(Records from a dataset)
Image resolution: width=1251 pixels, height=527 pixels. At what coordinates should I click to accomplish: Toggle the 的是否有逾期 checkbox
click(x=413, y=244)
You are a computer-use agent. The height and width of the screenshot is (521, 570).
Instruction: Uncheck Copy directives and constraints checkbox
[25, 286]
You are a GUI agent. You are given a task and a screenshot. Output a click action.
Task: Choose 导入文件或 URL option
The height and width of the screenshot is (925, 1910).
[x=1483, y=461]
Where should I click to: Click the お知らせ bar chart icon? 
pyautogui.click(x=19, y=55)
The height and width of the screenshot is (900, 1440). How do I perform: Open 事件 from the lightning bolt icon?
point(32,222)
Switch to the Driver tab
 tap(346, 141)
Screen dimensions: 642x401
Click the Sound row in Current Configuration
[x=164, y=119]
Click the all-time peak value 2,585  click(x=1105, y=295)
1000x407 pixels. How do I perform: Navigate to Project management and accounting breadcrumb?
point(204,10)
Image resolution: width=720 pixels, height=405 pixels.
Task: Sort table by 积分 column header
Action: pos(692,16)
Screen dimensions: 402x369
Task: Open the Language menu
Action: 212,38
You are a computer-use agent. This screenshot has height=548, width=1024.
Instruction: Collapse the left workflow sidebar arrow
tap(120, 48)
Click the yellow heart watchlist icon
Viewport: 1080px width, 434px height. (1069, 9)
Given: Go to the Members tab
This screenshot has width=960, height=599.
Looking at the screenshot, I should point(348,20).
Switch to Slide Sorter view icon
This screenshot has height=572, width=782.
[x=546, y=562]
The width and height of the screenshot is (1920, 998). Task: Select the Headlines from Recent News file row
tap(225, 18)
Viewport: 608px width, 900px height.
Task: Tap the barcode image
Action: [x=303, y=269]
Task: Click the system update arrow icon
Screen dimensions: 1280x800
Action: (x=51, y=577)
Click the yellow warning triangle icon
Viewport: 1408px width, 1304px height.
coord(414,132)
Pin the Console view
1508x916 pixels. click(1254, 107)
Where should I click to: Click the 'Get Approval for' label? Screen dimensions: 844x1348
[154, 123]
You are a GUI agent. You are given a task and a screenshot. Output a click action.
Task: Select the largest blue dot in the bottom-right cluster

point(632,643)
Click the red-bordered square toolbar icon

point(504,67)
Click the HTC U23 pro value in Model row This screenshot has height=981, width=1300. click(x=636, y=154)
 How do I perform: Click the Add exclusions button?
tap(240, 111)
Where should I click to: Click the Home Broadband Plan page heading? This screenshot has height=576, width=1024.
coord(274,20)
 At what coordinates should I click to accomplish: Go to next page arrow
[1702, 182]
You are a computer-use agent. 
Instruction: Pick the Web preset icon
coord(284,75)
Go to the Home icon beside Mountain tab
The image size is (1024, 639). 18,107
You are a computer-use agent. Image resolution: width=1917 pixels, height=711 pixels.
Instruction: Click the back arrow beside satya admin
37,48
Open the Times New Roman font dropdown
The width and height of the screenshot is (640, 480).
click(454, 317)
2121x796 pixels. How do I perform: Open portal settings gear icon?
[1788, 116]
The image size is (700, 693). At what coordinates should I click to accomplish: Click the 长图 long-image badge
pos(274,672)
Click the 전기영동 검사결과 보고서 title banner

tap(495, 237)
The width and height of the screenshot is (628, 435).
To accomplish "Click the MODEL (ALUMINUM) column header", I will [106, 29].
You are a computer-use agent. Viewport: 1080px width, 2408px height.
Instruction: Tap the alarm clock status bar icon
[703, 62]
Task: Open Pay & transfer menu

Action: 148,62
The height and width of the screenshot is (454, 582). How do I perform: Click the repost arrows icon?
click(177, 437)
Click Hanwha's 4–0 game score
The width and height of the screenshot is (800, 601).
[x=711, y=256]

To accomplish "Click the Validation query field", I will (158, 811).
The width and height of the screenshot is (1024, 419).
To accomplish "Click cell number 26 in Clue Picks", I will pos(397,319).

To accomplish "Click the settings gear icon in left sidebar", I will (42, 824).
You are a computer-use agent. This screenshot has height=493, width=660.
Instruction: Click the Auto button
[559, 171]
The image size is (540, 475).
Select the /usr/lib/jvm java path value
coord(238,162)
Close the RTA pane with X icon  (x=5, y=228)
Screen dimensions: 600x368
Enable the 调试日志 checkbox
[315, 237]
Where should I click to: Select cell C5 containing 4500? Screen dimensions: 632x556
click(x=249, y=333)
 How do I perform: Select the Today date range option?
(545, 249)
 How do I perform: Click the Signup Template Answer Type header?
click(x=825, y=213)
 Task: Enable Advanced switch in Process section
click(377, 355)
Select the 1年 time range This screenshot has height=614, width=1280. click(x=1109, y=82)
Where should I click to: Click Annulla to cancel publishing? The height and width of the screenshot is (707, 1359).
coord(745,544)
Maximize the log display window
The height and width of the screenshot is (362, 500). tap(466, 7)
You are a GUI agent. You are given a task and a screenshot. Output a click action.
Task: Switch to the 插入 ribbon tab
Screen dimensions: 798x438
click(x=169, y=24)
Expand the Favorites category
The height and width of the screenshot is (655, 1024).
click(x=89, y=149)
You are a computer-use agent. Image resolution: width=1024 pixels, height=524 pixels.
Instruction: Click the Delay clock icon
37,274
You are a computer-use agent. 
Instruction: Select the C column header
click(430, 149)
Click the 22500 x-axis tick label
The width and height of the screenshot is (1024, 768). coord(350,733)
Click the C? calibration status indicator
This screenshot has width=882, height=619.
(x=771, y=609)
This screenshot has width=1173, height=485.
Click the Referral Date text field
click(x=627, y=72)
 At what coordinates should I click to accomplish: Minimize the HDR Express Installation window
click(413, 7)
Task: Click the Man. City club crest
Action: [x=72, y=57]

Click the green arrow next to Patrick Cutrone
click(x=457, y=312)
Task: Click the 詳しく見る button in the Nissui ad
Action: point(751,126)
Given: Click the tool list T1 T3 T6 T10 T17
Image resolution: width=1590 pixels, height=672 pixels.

- _What to produce_
Please write the data above out again, exactly the same.

- _Problem solution_
Image resolution: width=1251 pixels, height=527 pixels. At what coordinates should I click to accomplish: Toggle the 的是否有逾期 checkbox
click(x=413, y=244)
You are a computer-use agent. The height and width of the screenshot is (521, 570).
Instruction: Uncheck Copy directives and constraints checkbox
[25, 286]
You are a GUI agent. You are given a task and a screenshot. Output a click action.
Task: Choose 导入文件或 URL option
The height and width of the screenshot is (925, 1910).
[x=1483, y=461]
Where should I click to: Click the お知らせ bar chart icon? 
pyautogui.click(x=19, y=55)
The height and width of the screenshot is (900, 1440). How do I perform: Open 事件 from the lightning bolt icon?
point(32,222)
Switch to the Driver tab
 tap(346, 141)
Screen dimensions: 642x401
Click the Sound row in Current Configuration
[x=164, y=119]
Click the all-time peak value 2,585  click(x=1105, y=295)
1000x407 pixels. How do I perform: Navigate to Project management and accounting breadcrumb?
point(204,10)
Image resolution: width=720 pixels, height=405 pixels.
Task: Sort table by 积分 column header
Action: pos(692,16)
Screen dimensions: 402x369
Task: Open the Language menu
Action: 212,38
You are a computer-use agent. This screenshot has height=548, width=1024.
Instruction: Collapse the left workflow sidebar arrow
tap(120, 48)
Click the yellow heart watchlist icon
Viewport: 1080px width, 434px height. (1069, 9)
Given: Go to the Members tab
This screenshot has width=960, height=599.
Looking at the screenshot, I should point(348,20).
Switch to Slide Sorter view icon
This screenshot has height=572, width=782.
[x=546, y=562]
The width and height of the screenshot is (1920, 998). Task: Select the Headlines from Recent News file row
tap(225, 18)
Viewport: 608px width, 900px height.
Task: Tap the barcode image
Action: [x=303, y=269]
Task: Click the system update arrow icon
Screen dimensions: 1280x800
Action: (x=51, y=577)
Click the yellow warning triangle icon
Viewport: 1408px width, 1304px height.
coord(414,132)
Pin the Console view
1508x916 pixels. click(1254, 107)
Where should I click to: Click the 'Get Approval for' label? Screen dimensions: 844x1348
[154, 123]
You are a GUI agent. You are given a task and a screenshot. Output a click action.
Task: Select the largest blue dot in the bottom-right cluster

point(632,643)
Click the red-bordered square toolbar icon

point(504,67)
Click the HTC U23 pro value in Model row This screenshot has height=981, width=1300. click(x=636, y=154)
 How do I perform: Click the Add exclusions button?
tap(240, 111)
Where should I click to: Click the Home Broadband Plan page heading? This screenshot has height=576, width=1024.
coord(274,20)
 At what coordinates should I click to accomplish: Go to next page arrow
[1702, 182]
You are a computer-use agent. 
Instruction: Pick the Web preset icon
coord(284,75)
Go to the Home icon beside Mountain tab
The image size is (1024, 639). 18,107
You are a computer-use agent. Image resolution: width=1917 pixels, height=711 pixels.
Instruction: Click the back arrow beside satya admin
37,48
Open the Times New Roman font dropdown
The width and height of the screenshot is (640, 480).
click(454, 317)
2121x796 pixels. How do I perform: Open portal settings gear icon?
[1788, 116]
The image size is (700, 693). At what coordinates should I click to accomplish: Click the 长图 long-image badge
pos(274,672)
Click the 전기영동 검사결과 보고서 title banner

tap(495, 237)
The width and height of the screenshot is (628, 435).
To accomplish "Click the MODEL (ALUMINUM) column header", I will [106, 29].
You are a computer-use agent. Viewport: 1080px width, 2408px height.
Instruction: Tap the alarm clock status bar icon
[703, 62]
Task: Open Pay & transfer menu

Action: 148,62
The height and width of the screenshot is (454, 582). How do I perform: Click the repost arrows icon?
click(177, 437)
Click Hanwha's 4–0 game score
The width and height of the screenshot is (800, 601).
[x=711, y=256]

To accomplish "Click the Validation query field", I will (158, 811).
The width and height of the screenshot is (1024, 419).
To accomplish "Click cell number 26 in Clue Picks", I will pos(397,319).

To accomplish "Click the settings gear icon in left sidebar", I will (42, 824).
You are a computer-use agent. This screenshot has height=493, width=660.
Instruction: Click the Auto button
[559, 171]
The image size is (540, 475).
Select the /usr/lib/jvm java path value
coord(238,162)
Close the RTA pane with X icon  (x=5, y=228)
Screen dimensions: 600x368
Enable the 调试日志 checkbox
[315, 237]
Where should I click to: Select cell C5 containing 4500? Screen dimensions: 632x556
click(x=249, y=333)
 How do I perform: Select the Today date range option?
(545, 249)
 How do I perform: Click the Signup Template Answer Type header?
click(x=825, y=213)
 Task: Enable Advanced switch in Process section
click(377, 355)
Select the 1年 time range This screenshot has height=614, width=1280. click(x=1109, y=82)
Where should I click to: Click Annulla to cancel publishing? The height and width of the screenshot is (707, 1359).
coord(745,544)
Maximize the log display window
The height and width of the screenshot is (362, 500). tap(466, 7)
You are a GUI agent. You are given a task and a screenshot. Output a click action.
Task: Switch to the 插入 ribbon tab
Screen dimensions: 798x438
click(x=169, y=24)
Expand the Favorites category
The height and width of the screenshot is (655, 1024).
click(x=89, y=149)
You are a computer-use agent. Image resolution: width=1024 pixels, height=524 pixels.
Instruction: Click the Delay clock icon
37,274
You are a computer-use agent. 
Instruction: Select the C column header
click(430, 149)
Click the 22500 x-axis tick label
The width and height of the screenshot is (1024, 768). coord(350,733)
Click the C? calibration status indicator
This screenshot has width=882, height=619.
(x=771, y=609)
This screenshot has width=1173, height=485.
Click the Referral Date text field
click(x=627, y=72)
 At what coordinates should I click to accomplish: Minimize the HDR Express Installation window
click(413, 7)
Task: Click the Man. City club crest
Action: [x=72, y=57]

Click the green arrow next to Patrick Cutrone
click(x=457, y=312)
Task: Click the 詳しく見る button in the Nissui ad
Action: point(751,126)
Given: Click the tool list T1 T3 T6 T10 T17
Image resolution: width=1590 pixels, height=672 pixels.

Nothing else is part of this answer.